No es casualidad que su mejor tenis sobre hierba llegara de jovencito, antes de que su estilo se definiera tanto. En 2016 y 2017 alcanzó dos finales en Halle, en casa, sobre la hierba alemana. Precisamente en 2016, en el camino hacia esa final, venció a Federer en semifinales sobre esta superficie. Tenía diecinueve, veinte años, el juego todavía líquido, aún no cristalizado en los hábitos del fondo de la pista. Después se hizo grande, fortísimo, y paradójicamente menos apto para la hierba de lo que lo era como promesa.
Cuando el talento no basta para traducirse a sí mismo
Hay una verdad incómoda en el deporte individual: se puede ser enorme y seguir siendo incompleto. El talento no es una moneda que valga lo mismo en todas partes al mismo cambio. Zverev es la demostración más nítida de ello en el circuito actual. El mismo jugador que sobre tierra construye laberintos, sobre hierba parece perder las coordenadas.
Él mismo lo ha admitido, hablando de una especie de alergia a la hierba que vuelve puntual cada año. Es una broma, pero las bromas de los atletas rara vez son solo bromas. Detrás hay el reconocimiento de una incomodidad real, física y mental a la vez. El cuerpo que no encuentra los apoyos, la cabeza que no se fía del bote, la sensación de jugar un deporte cercano al suyo pero no idéntico.
Y es justamente esto lo que hace su relación con la hierba tan interesante. No es la historia de un jugador mediocre sobre una superficie difícil.
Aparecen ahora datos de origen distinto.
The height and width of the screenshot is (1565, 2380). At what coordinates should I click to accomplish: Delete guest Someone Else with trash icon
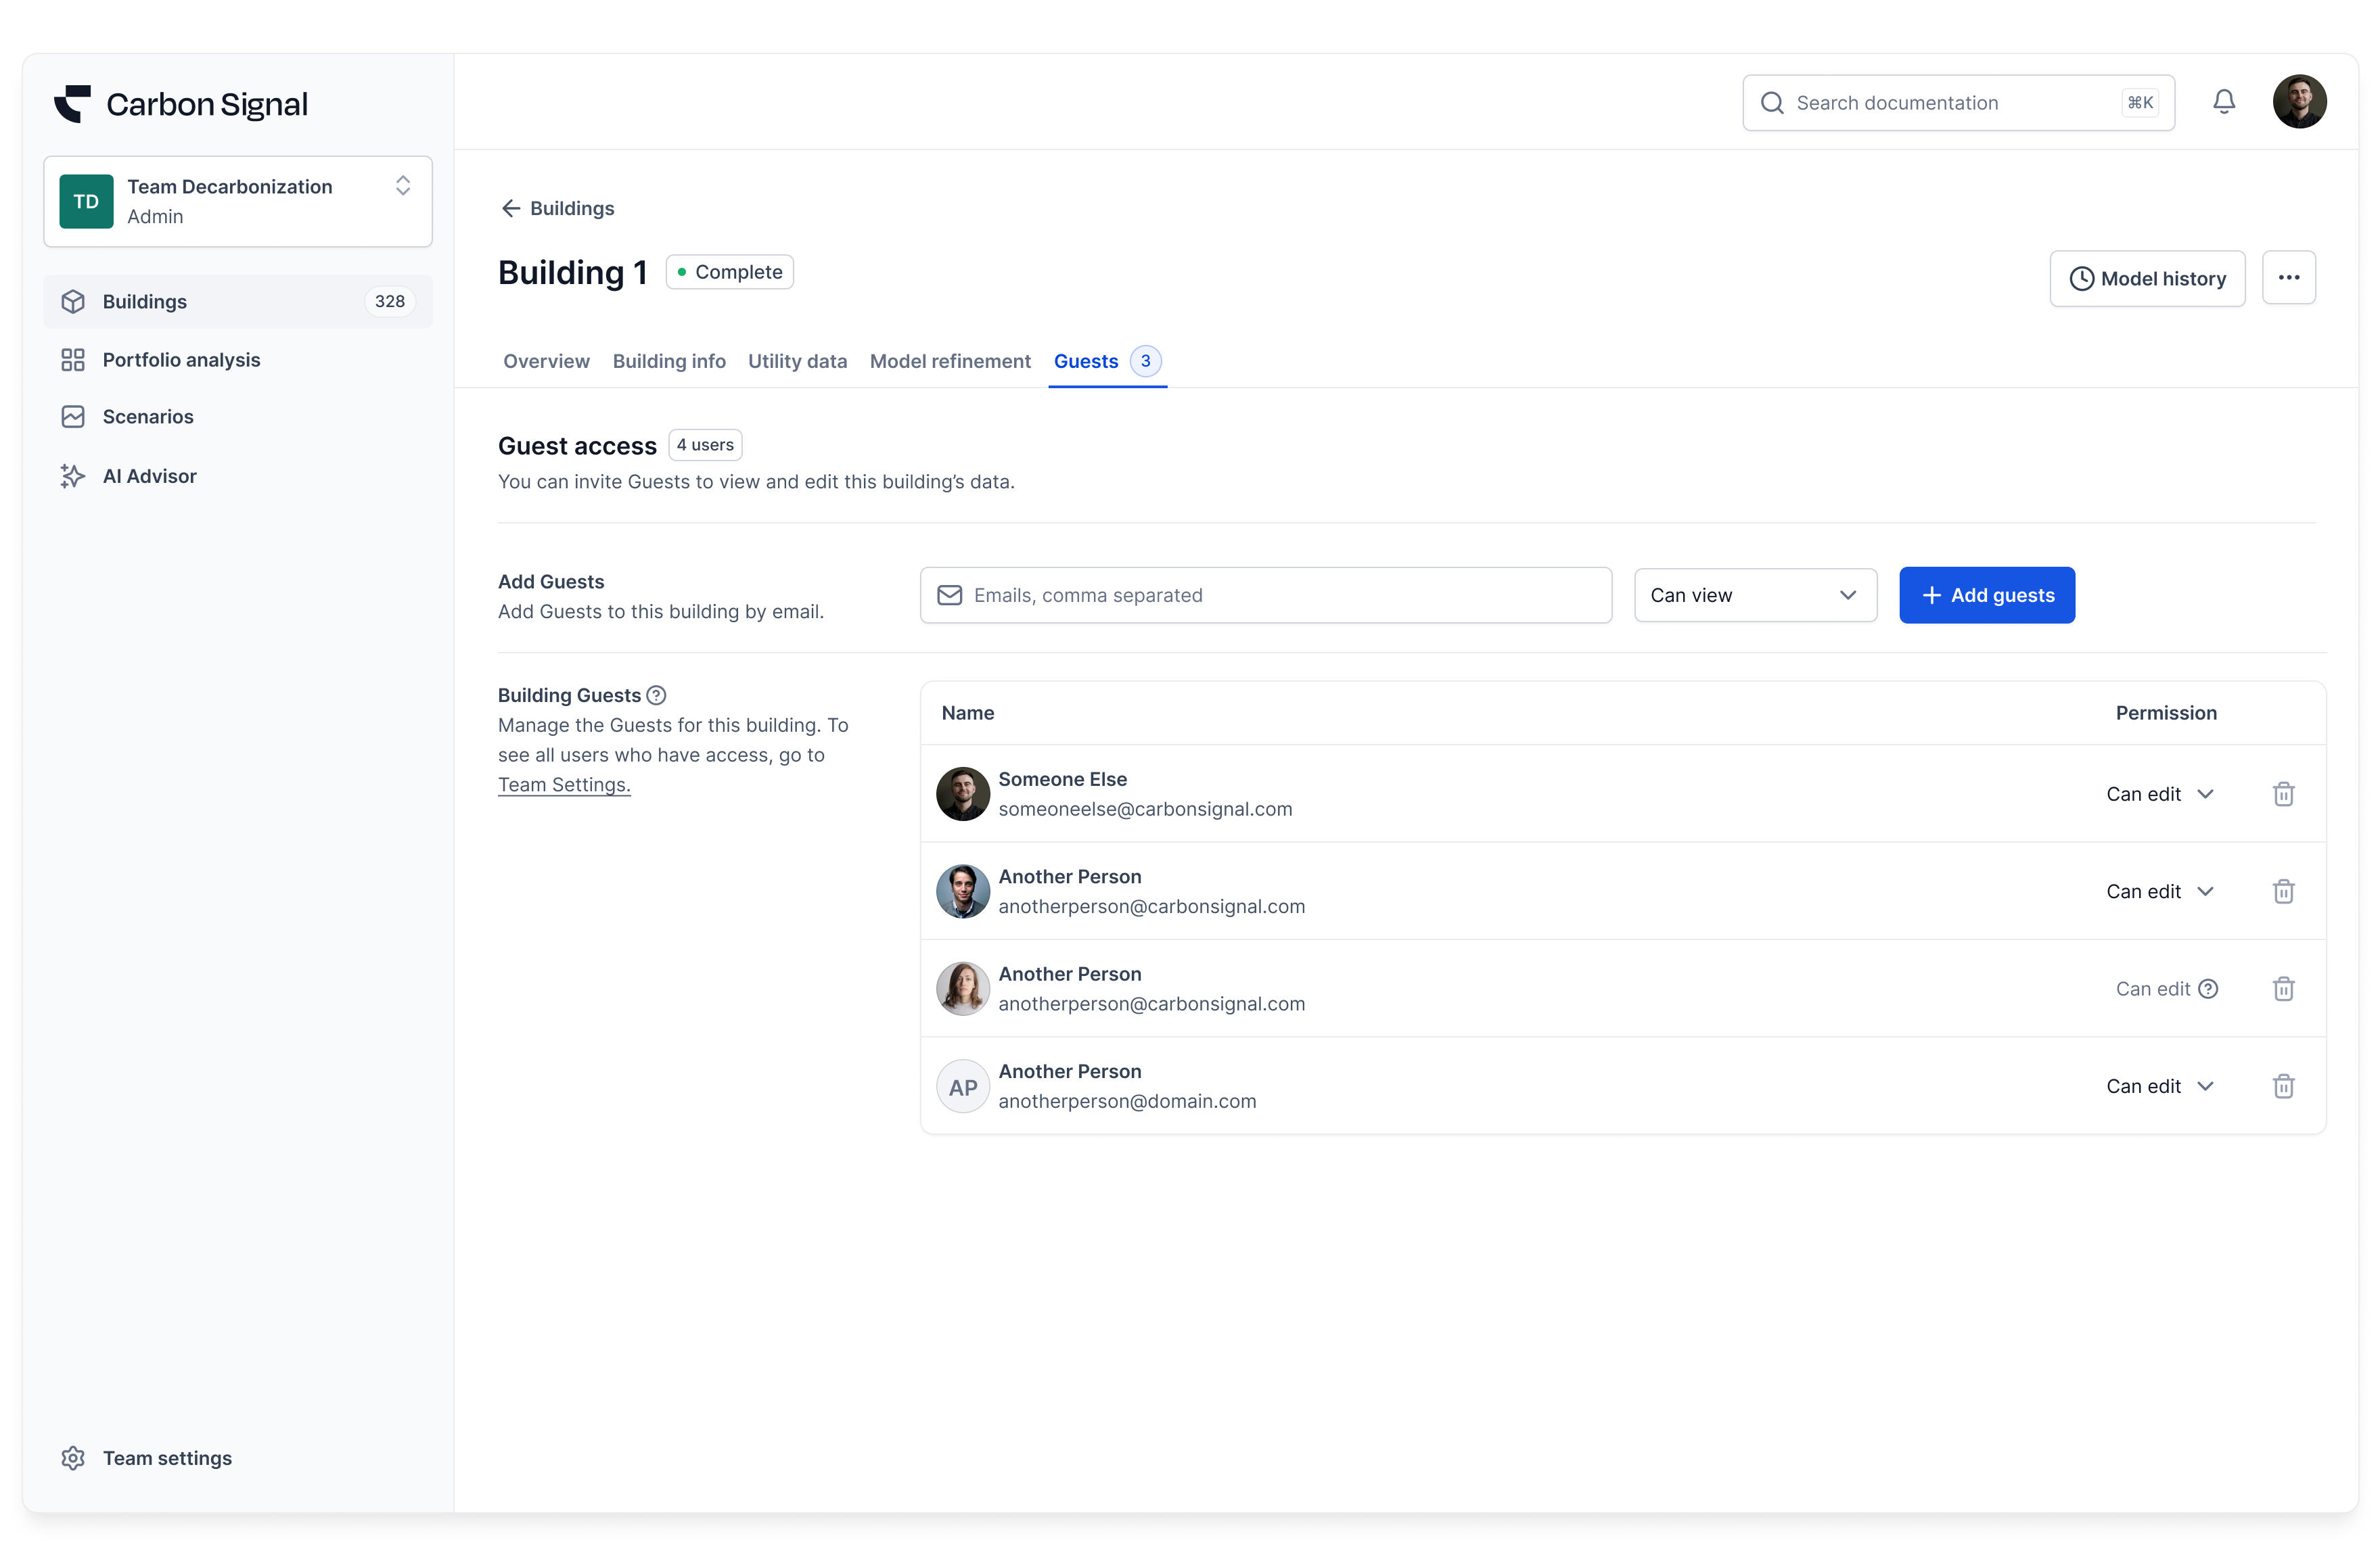[2283, 794]
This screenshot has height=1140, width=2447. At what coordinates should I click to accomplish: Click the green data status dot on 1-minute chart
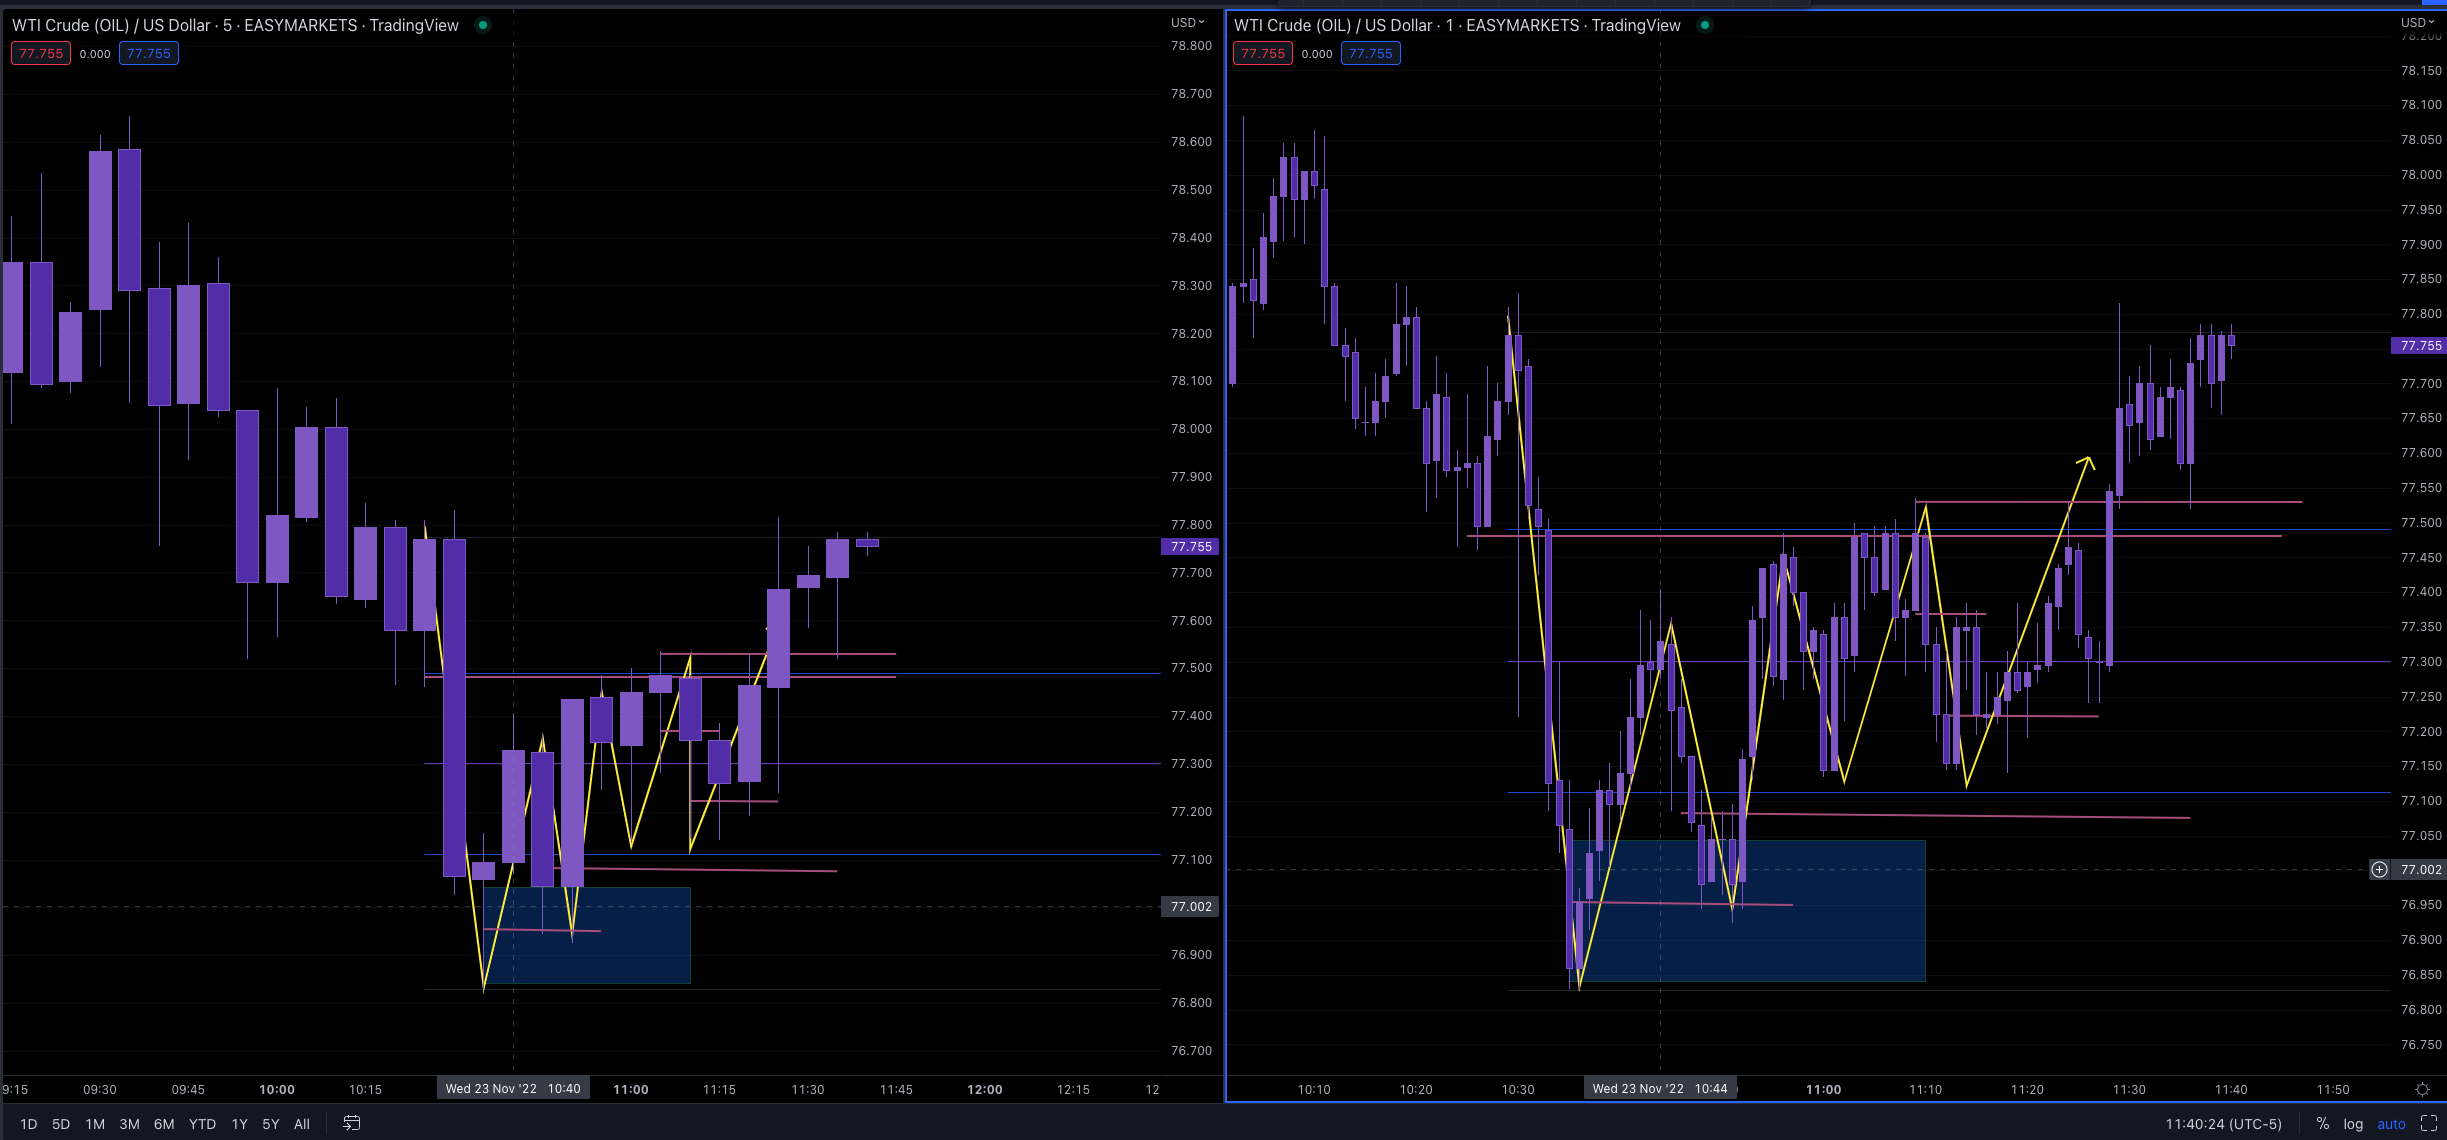1705,24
Es la historia de un campeón que, ante cierto tipo de pista, se descubre vulnerable como un debutante. Dos finales en Halle siguen siendo su máxima expresión sobre este verde, pero son finales perdidas, la de 2016 contra Florian Mayer y la de 2017 contra Federer, y ningún título ha llegado nunca. La superficie lo deja acercarse, nunca concluir.
La adaptación como forma de inteligencia
El tenis premia a quien sabe cambiar de piel. Los más grandes de la historia reciente no han sido los más fuertes en una sola superficie, sino los más capaces de traducirse de una a otra sin perderse a sí mismos. Adaptarse no es un acto menor, es la forma más alta de inteligencia deportiva. Significa reconocer que el propio juego no es una ley universal, sino un dialecto, y que cada pista pide una lengua distinta.
Esta traducción, sobre la hierba, Zverev nunca la ha llevado a cabo de verdad. Quizá porque su estilo es demasiado coherente consigo mismo, demasiado construido para permitirse la improvisación que el verde exige. Su fuerza, la estructura, la paciencia, se convierte en lastre donde haría falta ligereza. Hay algo casi conmovedor en esto: el límite de un gran jugador casi nunca es la falta de calidad, sino el exceso de una cualidad equivocada en el momento equivocado.
Y el tiempo, en todo esto, juega en contra. Cada año la hierba se presenta igual y cada año pide un cambio que se vuelve más difícil a medida que los hábitos se sedimentan. Lo que a los veinte era moldeable, a casi treinta se ha convertido en identidad. Y la identidad, sobre la hierba, puede ser una prisión.
Qué nos enseña un campeón rechazado
Quizá Zverev encuentre todavía su semana adecuada sobre el verde, un sorteo amable, una condición de forma perfecta, un bote que por fin lo reconozca. Pero aunque no llegara nunca, su historia con la hierba tendría igualmente algo que decir.
Nos recuerda que la grandeza nunca es total, que cada dominio tiene sus fronteras, y que esas fronteras a menudo cuentan más que los triunfos. Sobre cemento y sobre tierra sabemos quién es Zverev. Es sobre la hierba, donde sufre, donde lo vemos de verdad por lo que es: un hombre extraordinario en una cosa, y sin embargo humano en otra, obligado cada verano a vérselas con una superficie que admira su tenis sin amarlo nunca.
La hierba no lo rechaza por crueldad. Lo rechaza porque habla otra lengua, y él, por grande que sea, nunca ha aprendido del todo a responderle.